Türkiye Enters a Multi-Disciplinary Growth Phase in Sports Tourism

Transitioning from a Football-Centric Model to Year-Round Revenue Generation

Türkiye is repositioning its sports tourism strategy beyond its long-dominant football training camp model, aiming to build a more diversified and higher-value structure. Under the coordination of the Turkish Sports Tourism Association, the new framework seeks to elevate the country’s international visibility across multiple disciplines while increasing the sector’s contribution to overall tourism revenues.

Globally, sports tourism accounts for approximately 10 percent of total travel activity. Türkiye’s current share stands at around 1.5 percent a gap that industry stakeholders believe can be significantly narrowed given the country’s infrastructure depth and climatic advantages.

International Positioning Across 12 Disciplines

The expansion strategy spans 12 sports categories, including cycling, winter sports, athletics, golf and racket sports. Key infrastructure assets underpinning this ambition include high-altitude and winter sports facilities in Erzurum, Olympic-standard complexes in Samsun, the velodrome in Konya, and ski resorts in Erciyes and Uludağ.

The objective extends beyond hosting isolated tournaments. Authorities aim to institutionalize off-season demand through structured training camps, federated competitions and recurring international events.

Antalya as the Operational Hub

Antalya has emerged as the operational center of Türkiye’s sports tourism growth. Thanks to its mild winter climate and substantial accommodation capacity, the city continues to attract intensive training camp demand during the off-season months. Approximately 1,500 sports training camps are projected for 2026, compared to roughly 1,300 the previous year.

Cycling events represent a key pillar of this growth trajectory. The expansion of international race calendars reinforces Antalya’s positioning as a regional hub for endurance sports.

Balancing Seasonality Through Structured Demand

Reducing the impact of the December–February low season is a core strategic objective. Training camps and competitive events help maintain hotel occupancy levels and support employment continuity across tourism ecosystems.

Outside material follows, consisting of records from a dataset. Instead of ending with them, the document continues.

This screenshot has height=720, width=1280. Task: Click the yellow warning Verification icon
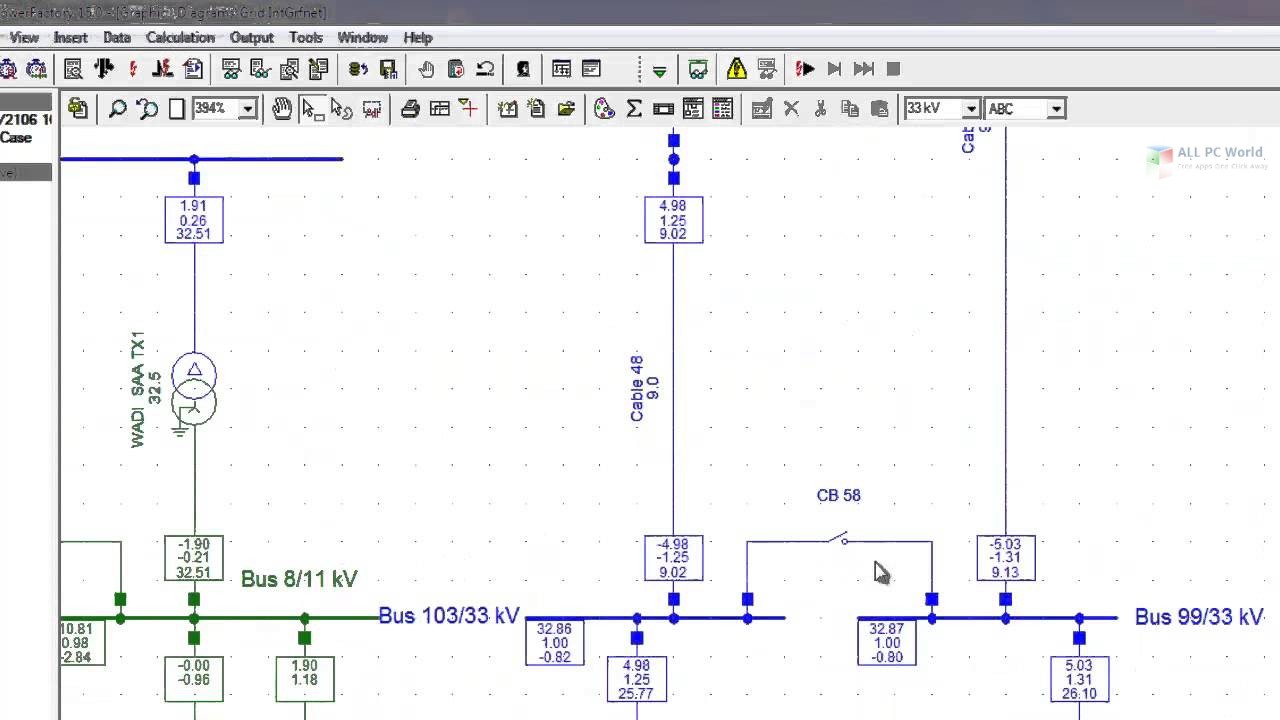tap(737, 68)

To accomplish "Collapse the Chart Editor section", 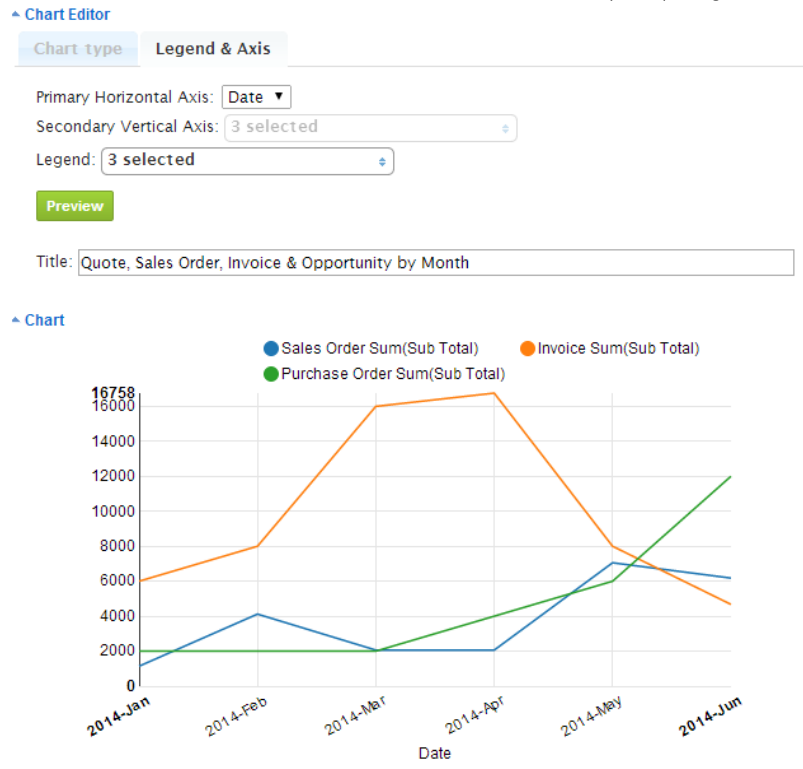I will pyautogui.click(x=60, y=15).
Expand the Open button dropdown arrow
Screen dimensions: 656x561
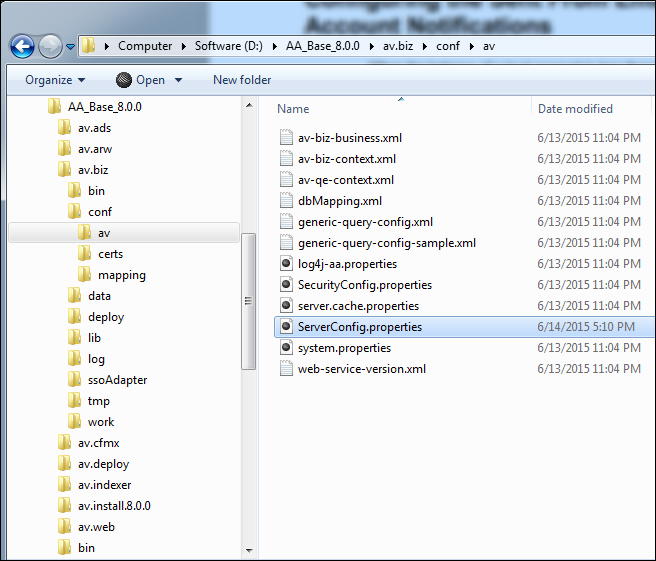179,80
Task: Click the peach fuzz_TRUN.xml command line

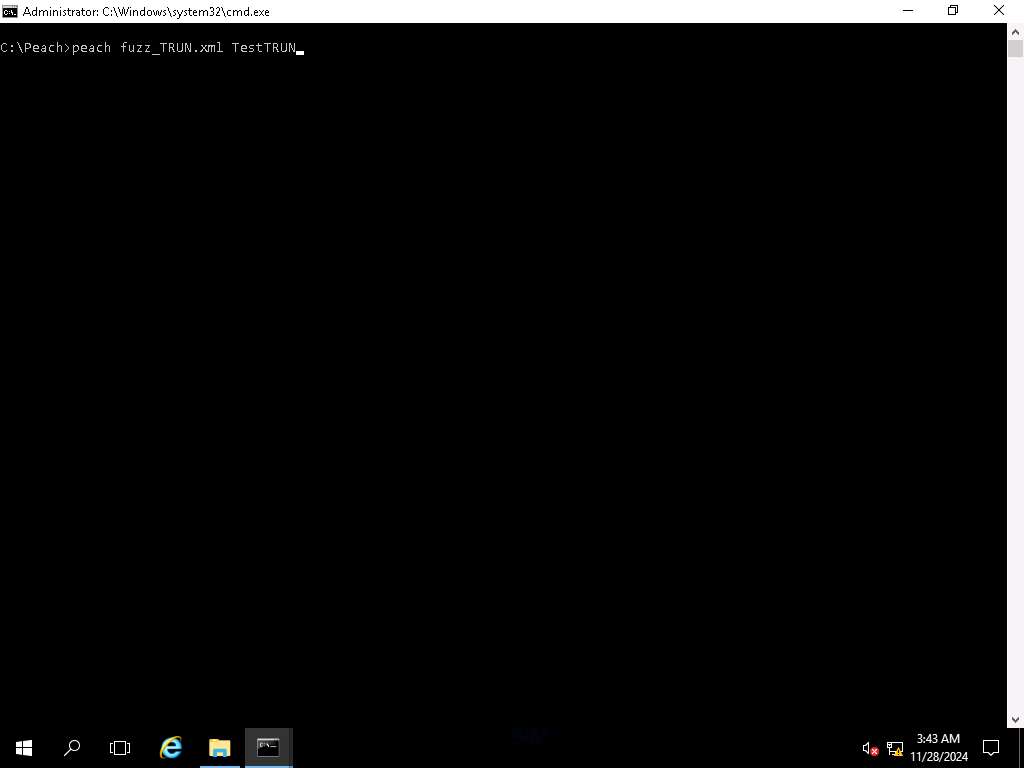Action: click(150, 48)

Golf tourism plays a complementary role in this model. High winter utilization rates contribute to longer average stays and higher in-destination spending, strengthening revenue resilience.

Revenue Depth and Long-Term Market Positioning

Diversifying beyond football is not solely about increasing visitor volumes. The strategy targets higher per-capita expenditure and extended length of stay. Athlete and technical staff segments typically generate more predictable and longer-term bookings, providing structural stability to tourism income streams.

The multi-disciplinary sports tourism model is therefore positioned as a key instrument in Türkiye’s broader effort to distribute tourism revenue across all 12 months and mitigate seasonal volatility.